The conundrum raised by Toogood and Re Pindar: What if there are no longer any secured creditors?

The recent High Court decisions in Boughey & Anor v Toogood International Transport and Agricultural Services Ltd and Re Pindar Scarborough Ltd (in administration) have helpfully provided clarity on the extent to which secured creditors that have been paid in full are required to consent to proposed administration extensions. Unhelpfully, however, the court’s approach is fundamentally at odds with the position of the Insolvency Service.  

For an administration to be extended by consent, the Insolvency Act 1986 (the Act) requires the consent of each secured creditor plus the consent of either the unsecured or preferential creditors, dependent upon the prospects of a distribution. The Insolvency Service’s First Review of the Insolvency (England & Wales) Rules 2016 (the First Review) confirms that a creditor’s categorisation as secured or otherwise is determined at the point of entry into the relevant insolvency process. On this basis, a secured creditor that has been repaid in full by an administrator will still fall within the class of secured creditors that should be consulted, and provide their consent in relation to, a proposed administration extension. The High Court’s view, expressed in both the Pindar and Toogood decisions, is that only secured creditors that have a continuing economic interest in the process (namely, those that have not yet been repaid in full) should be required to provide their consent. This aligns with the definition of “secured creditor” set out within the Act - which considers a creditor’s status by reference to the present position and whether the creditor in fact “holds” security at the point at which its consent is required – and also accords with the common-sense view that a creditor that has been repaid in full is simply no longer a “creditor”.  

The position therefore seems to be (for now at least – both decisions are first instance) that paid secured creditors are not required to consent to administration extensions. The judge in Toogood considered that the government would need to legislate more clearly if its intention was for secured creditors with no continuing economic interest in the outcome of an administration to retain the ability to determine what happens within that process. Although given the serious implications of an invalid extension, and pending further clarification on this issue, office holders may, understandably, choose to err on the side of caution and seek the consent of both paid and unpaid secured creditors.

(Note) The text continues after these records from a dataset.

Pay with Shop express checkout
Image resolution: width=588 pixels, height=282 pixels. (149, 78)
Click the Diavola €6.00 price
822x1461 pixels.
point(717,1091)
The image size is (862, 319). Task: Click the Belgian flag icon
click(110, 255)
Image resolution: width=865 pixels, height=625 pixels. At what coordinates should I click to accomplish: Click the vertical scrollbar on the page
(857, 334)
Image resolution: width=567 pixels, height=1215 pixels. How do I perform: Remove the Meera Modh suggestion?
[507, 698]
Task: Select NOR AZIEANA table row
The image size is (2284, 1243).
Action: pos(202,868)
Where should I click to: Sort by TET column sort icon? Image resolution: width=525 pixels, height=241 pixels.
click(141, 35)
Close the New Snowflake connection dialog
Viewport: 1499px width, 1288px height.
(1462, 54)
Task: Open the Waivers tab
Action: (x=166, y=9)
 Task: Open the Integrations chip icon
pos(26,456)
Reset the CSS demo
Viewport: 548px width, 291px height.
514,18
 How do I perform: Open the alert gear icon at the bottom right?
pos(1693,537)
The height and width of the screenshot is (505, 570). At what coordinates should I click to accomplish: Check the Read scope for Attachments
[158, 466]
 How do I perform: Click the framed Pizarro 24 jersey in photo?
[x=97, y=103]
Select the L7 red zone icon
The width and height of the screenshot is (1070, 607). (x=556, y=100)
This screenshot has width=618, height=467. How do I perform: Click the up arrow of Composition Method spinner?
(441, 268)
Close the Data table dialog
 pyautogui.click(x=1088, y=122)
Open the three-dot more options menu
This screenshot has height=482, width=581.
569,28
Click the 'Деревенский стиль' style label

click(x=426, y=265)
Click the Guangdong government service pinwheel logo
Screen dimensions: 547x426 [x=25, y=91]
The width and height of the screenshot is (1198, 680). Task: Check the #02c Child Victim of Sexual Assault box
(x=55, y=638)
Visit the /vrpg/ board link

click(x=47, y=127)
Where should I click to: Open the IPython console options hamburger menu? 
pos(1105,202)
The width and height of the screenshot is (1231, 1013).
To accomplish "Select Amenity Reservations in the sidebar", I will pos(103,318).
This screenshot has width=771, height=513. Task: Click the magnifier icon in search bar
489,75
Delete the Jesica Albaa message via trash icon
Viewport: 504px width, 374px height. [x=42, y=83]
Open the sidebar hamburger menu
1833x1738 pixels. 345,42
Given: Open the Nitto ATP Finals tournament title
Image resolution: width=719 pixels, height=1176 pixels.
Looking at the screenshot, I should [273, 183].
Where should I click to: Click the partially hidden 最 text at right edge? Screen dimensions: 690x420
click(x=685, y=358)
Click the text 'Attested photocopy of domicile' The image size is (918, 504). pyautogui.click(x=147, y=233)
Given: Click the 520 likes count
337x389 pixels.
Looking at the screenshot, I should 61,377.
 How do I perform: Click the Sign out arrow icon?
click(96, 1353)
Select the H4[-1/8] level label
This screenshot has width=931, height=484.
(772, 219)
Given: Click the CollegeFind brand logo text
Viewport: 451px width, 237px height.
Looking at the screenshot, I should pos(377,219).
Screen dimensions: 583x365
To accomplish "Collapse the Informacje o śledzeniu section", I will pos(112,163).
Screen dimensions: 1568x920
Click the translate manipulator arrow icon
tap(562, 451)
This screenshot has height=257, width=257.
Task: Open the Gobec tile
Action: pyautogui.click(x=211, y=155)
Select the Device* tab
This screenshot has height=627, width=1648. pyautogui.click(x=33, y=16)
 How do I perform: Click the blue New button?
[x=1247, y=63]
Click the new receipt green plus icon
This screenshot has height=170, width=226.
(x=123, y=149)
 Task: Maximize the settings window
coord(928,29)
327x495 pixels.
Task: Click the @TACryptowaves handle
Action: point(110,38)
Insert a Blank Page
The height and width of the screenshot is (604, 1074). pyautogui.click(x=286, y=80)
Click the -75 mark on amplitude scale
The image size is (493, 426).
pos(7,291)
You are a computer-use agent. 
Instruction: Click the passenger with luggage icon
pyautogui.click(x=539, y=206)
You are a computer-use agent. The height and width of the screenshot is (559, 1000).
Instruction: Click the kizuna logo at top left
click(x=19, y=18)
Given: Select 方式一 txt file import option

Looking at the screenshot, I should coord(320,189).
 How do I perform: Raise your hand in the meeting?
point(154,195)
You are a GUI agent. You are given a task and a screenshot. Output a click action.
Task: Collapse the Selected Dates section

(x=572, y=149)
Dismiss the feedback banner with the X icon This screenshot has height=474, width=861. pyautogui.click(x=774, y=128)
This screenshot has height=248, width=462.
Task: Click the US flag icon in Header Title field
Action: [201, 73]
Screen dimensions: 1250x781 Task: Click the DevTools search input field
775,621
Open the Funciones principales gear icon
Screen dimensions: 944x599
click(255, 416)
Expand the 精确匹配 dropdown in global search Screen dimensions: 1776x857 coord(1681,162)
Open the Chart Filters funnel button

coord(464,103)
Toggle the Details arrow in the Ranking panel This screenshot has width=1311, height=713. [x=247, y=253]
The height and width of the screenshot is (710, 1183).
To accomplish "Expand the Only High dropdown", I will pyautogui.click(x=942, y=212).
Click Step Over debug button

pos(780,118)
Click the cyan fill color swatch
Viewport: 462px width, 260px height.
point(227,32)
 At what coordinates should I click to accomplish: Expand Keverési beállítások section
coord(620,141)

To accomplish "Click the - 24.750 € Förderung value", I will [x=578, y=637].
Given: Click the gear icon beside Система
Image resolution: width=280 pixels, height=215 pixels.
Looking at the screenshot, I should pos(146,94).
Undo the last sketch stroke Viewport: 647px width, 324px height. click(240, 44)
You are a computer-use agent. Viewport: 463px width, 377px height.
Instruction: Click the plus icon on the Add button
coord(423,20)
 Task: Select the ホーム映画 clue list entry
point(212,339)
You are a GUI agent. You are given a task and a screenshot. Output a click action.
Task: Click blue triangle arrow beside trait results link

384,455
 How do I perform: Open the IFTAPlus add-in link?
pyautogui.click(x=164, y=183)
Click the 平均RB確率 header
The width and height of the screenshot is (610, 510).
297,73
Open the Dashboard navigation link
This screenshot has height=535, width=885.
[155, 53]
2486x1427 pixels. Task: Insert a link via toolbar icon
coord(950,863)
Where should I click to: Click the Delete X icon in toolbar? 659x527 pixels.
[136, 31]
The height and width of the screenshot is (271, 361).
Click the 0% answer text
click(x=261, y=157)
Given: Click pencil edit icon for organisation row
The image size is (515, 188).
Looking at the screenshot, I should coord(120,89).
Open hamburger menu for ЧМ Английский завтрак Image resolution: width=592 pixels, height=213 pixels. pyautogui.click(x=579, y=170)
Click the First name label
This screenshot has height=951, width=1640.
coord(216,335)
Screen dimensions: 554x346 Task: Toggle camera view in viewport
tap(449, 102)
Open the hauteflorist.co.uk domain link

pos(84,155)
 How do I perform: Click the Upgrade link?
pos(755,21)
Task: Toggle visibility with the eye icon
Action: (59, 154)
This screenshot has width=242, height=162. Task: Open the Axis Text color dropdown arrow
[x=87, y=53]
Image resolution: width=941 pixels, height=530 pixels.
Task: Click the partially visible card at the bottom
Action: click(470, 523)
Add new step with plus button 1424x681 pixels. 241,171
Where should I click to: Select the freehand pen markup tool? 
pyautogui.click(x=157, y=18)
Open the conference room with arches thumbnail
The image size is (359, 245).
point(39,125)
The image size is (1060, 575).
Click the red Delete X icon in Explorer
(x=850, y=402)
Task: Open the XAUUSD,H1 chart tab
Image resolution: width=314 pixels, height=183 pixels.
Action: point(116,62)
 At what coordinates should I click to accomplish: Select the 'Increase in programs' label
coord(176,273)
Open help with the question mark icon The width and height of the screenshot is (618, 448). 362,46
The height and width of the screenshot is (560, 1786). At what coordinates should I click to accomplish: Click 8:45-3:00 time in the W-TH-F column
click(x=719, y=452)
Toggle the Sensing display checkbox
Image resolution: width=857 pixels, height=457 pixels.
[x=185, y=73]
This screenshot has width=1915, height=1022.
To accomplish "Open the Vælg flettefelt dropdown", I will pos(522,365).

While the pragmatic approach adopted by the High Court will no doubt be welcomed by insolvency practitioners, both decisions fail to address an important practical point. Where a secured creditor has been repaid in full, the High’s Court’s view is that the creditor’s consent is no longer required for an administration extension by consent. However, if there are no longer any remaining secured creditors because they have all been repaid, it is unclear how the consent mechanism within the Act will operate in practice given that it is premised upon obtaining secured creditor consent in all cases. Toogood and Pindar related to administrations where there remained at least one unpaid secured creditor capable of consenting to the proposed administration extension – it remains unclear what the position would be if all secured creditors had been repaid in full.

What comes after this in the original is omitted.